[Saved data entries]

★ ★ ★

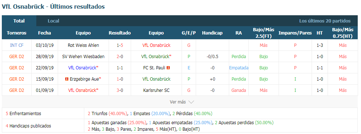
Task: Open Rot Weiss Ahlen team link
Action: [x=83, y=45]
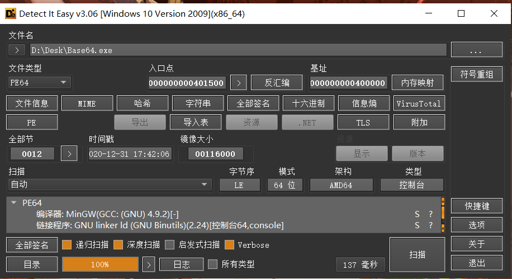
Task: Click the question mark on the GNU linker row
Action: (x=430, y=225)
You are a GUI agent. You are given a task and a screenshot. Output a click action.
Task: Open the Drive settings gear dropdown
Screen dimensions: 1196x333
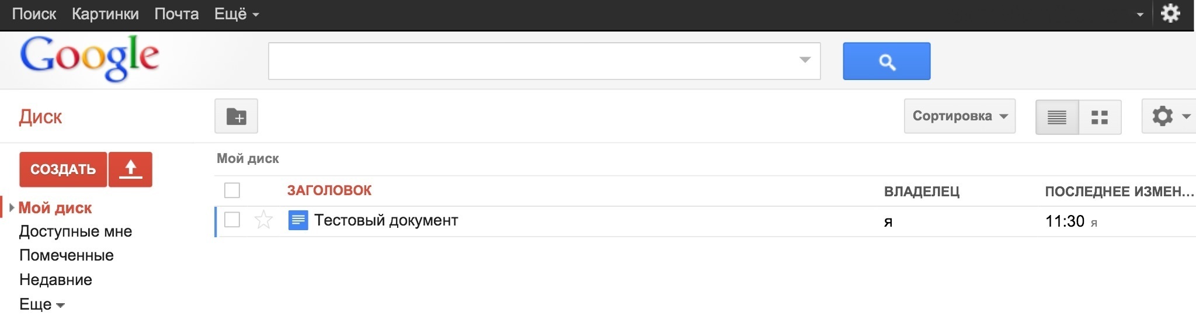pos(1169,116)
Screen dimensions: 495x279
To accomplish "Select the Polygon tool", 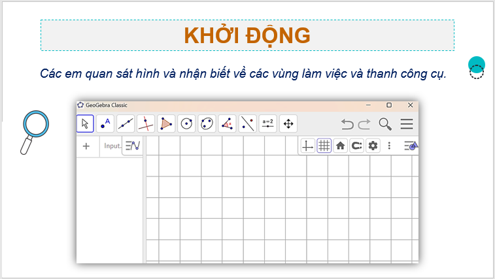I will tap(166, 123).
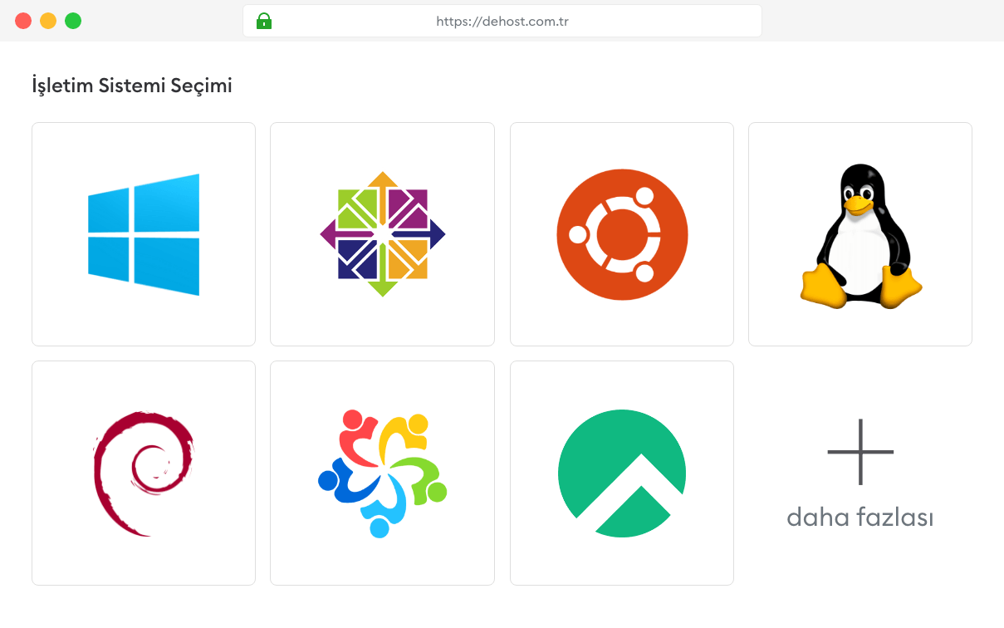Choose the CentOS logo
Viewport: 1004px width, 628px height.
pyautogui.click(x=382, y=234)
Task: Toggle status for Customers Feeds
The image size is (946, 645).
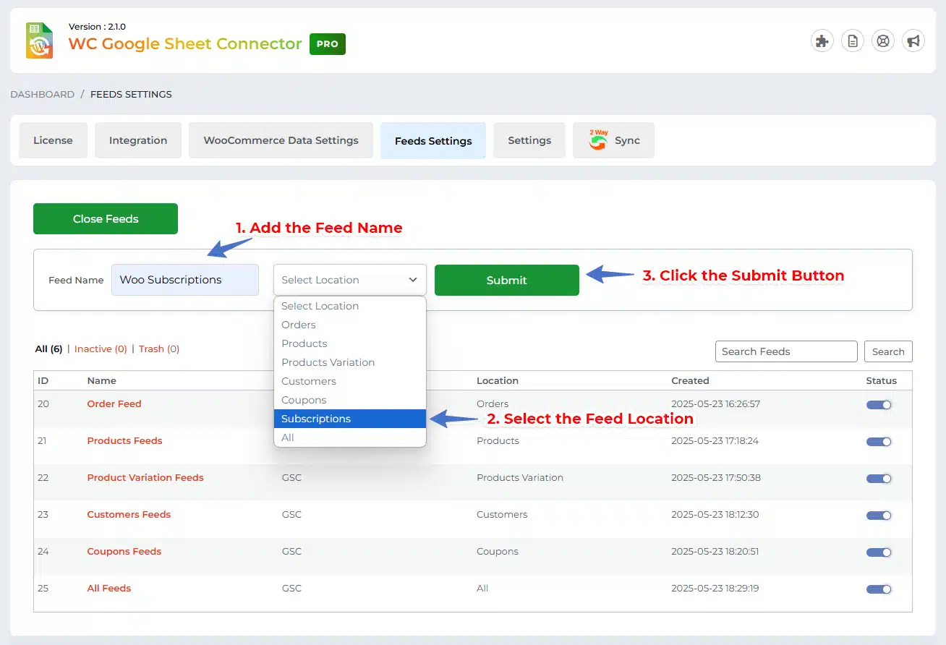Action: pyautogui.click(x=879, y=516)
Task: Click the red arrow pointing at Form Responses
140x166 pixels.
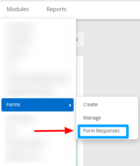Action: click(x=54, y=131)
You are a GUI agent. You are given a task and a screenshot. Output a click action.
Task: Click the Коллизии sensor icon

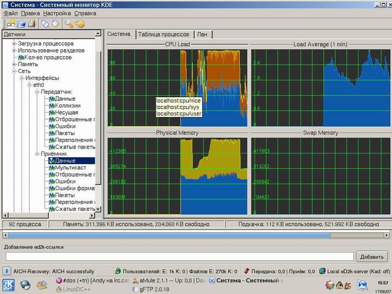point(51,105)
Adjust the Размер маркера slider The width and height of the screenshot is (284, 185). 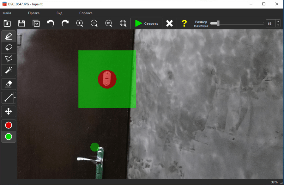(217, 23)
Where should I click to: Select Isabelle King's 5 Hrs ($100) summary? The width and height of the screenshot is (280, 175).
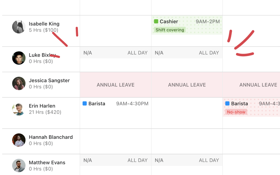[43, 30]
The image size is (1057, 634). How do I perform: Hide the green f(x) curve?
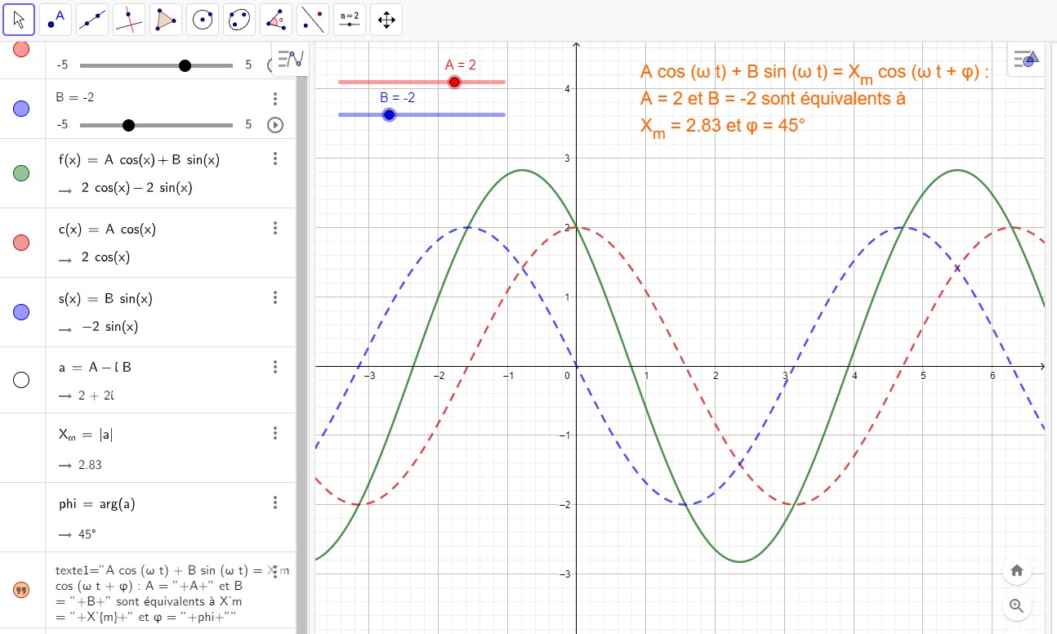coord(22,173)
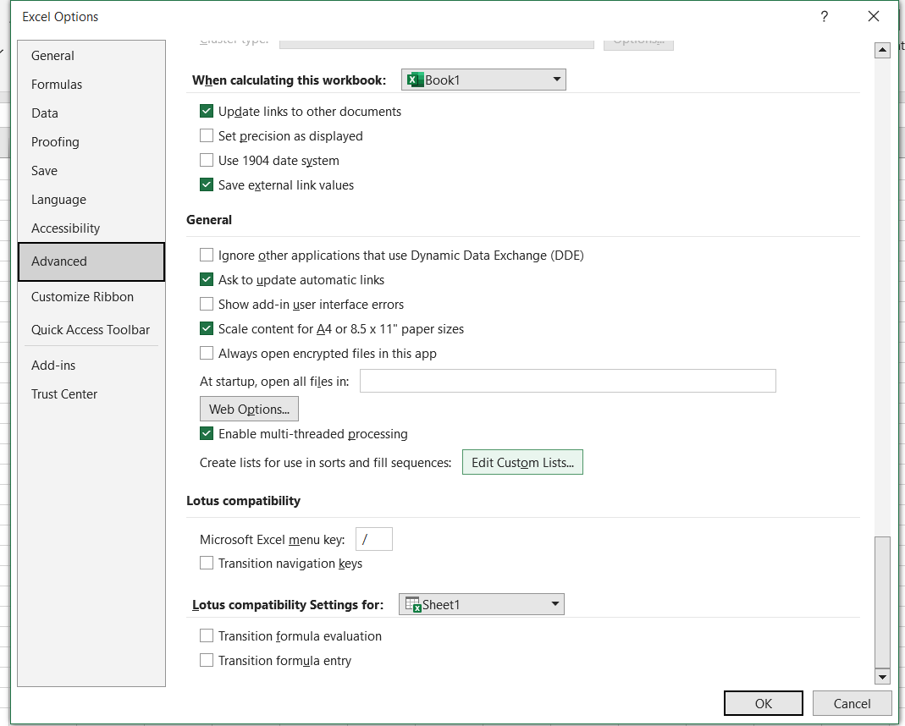Switch to the Formulas section
Screen dimensions: 905x726
(x=58, y=84)
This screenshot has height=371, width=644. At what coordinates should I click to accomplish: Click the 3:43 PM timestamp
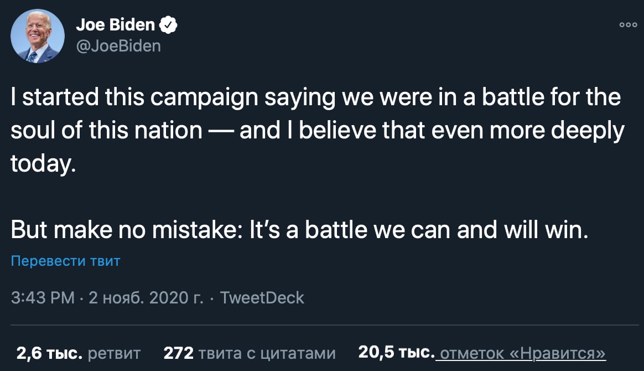pos(43,298)
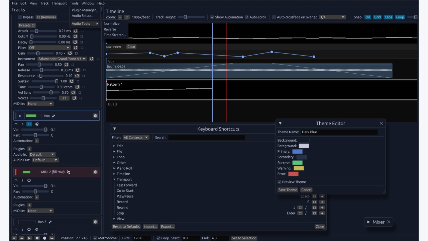Viewport: 428px width, 241px height.
Task: Add a plugin to the Vox track
Action: click(29, 149)
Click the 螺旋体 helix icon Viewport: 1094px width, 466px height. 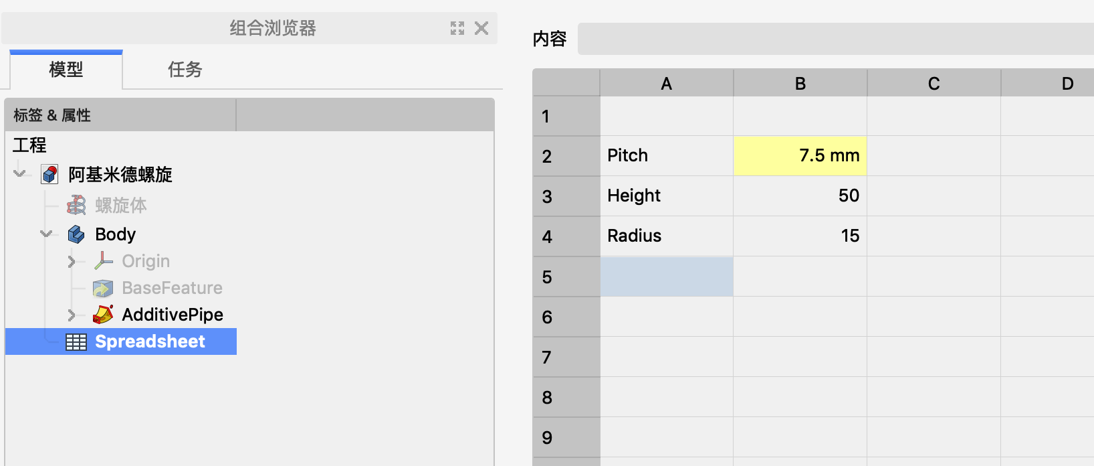click(x=76, y=206)
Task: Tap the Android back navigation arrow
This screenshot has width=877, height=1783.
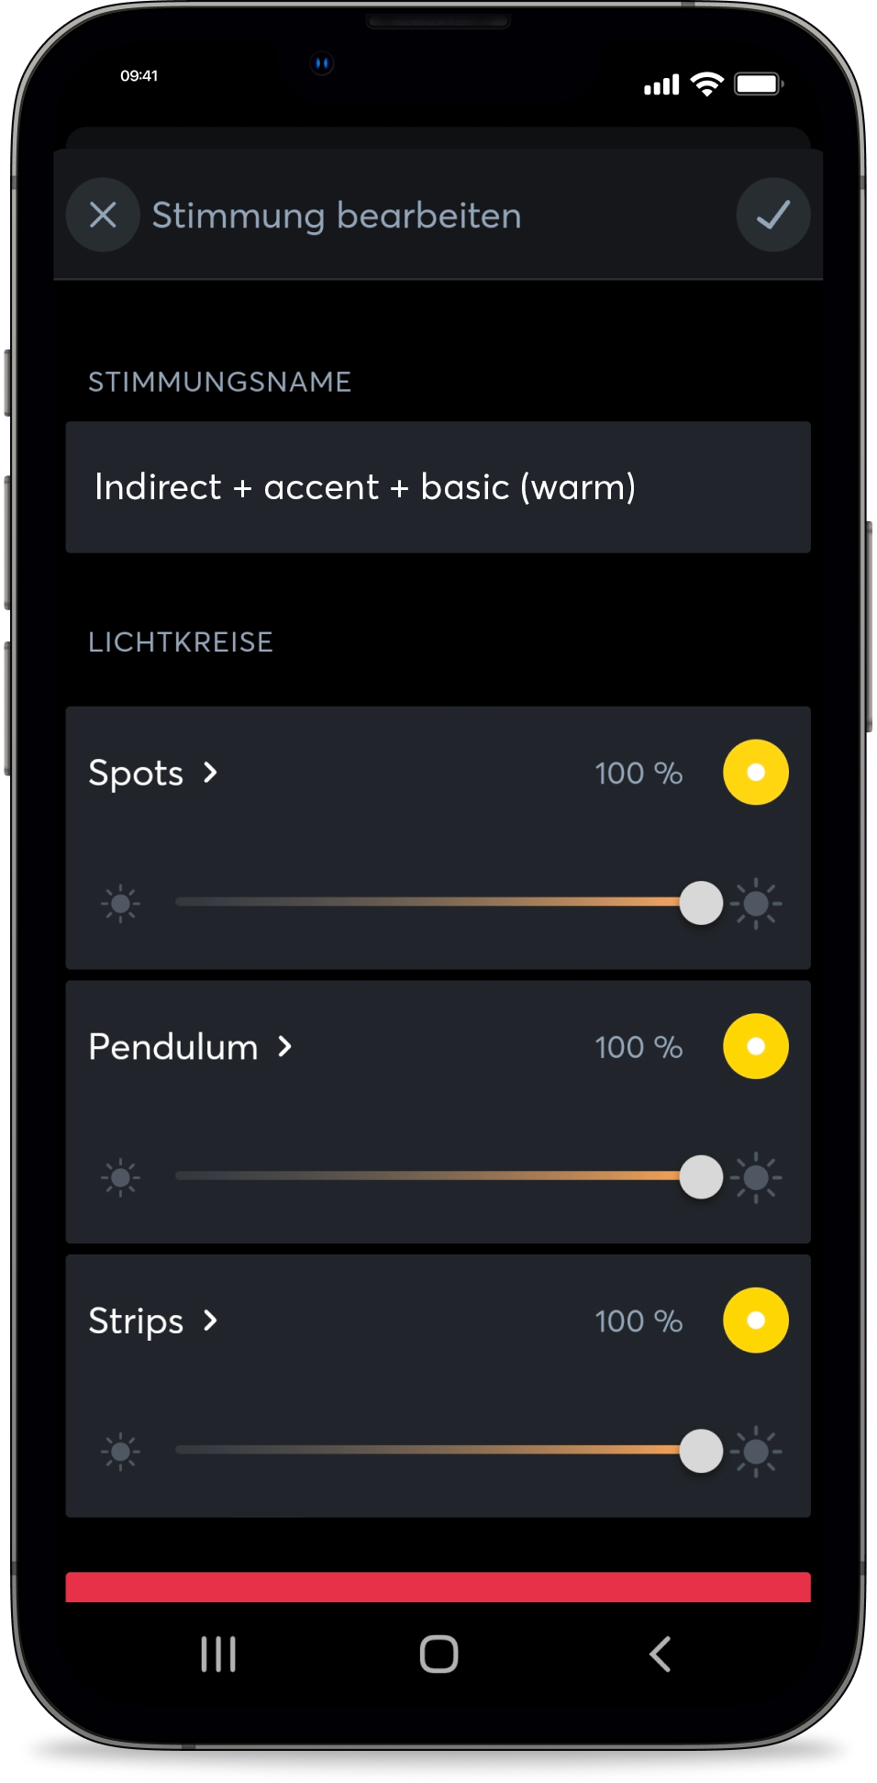Action: [660, 1655]
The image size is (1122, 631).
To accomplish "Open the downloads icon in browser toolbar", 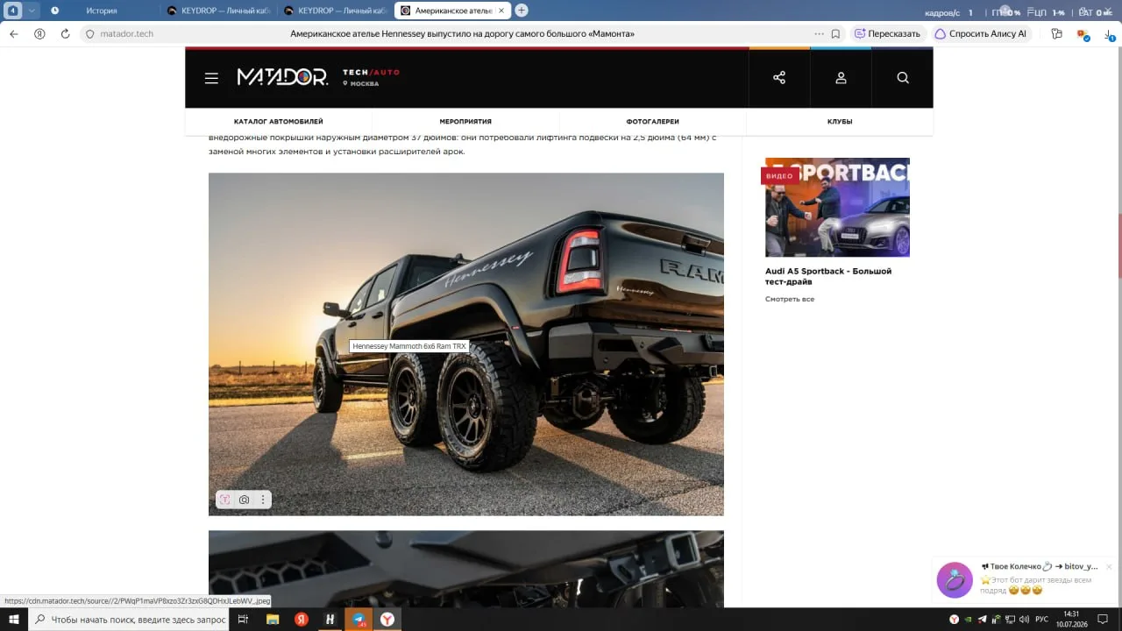I will click(x=1109, y=33).
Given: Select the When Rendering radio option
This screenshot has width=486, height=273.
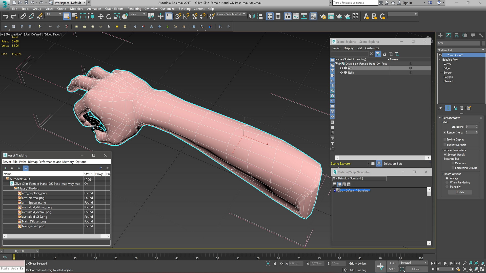Looking at the screenshot, I should coord(447,182).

★ ★ ★

• _Work to be completed_
Show every line of the entries above where the word "arrow" occurs.

• _Reply to the task_
Task: Click the red arrow pointing at Form Responses
Task: Tap the Android back navigation arrow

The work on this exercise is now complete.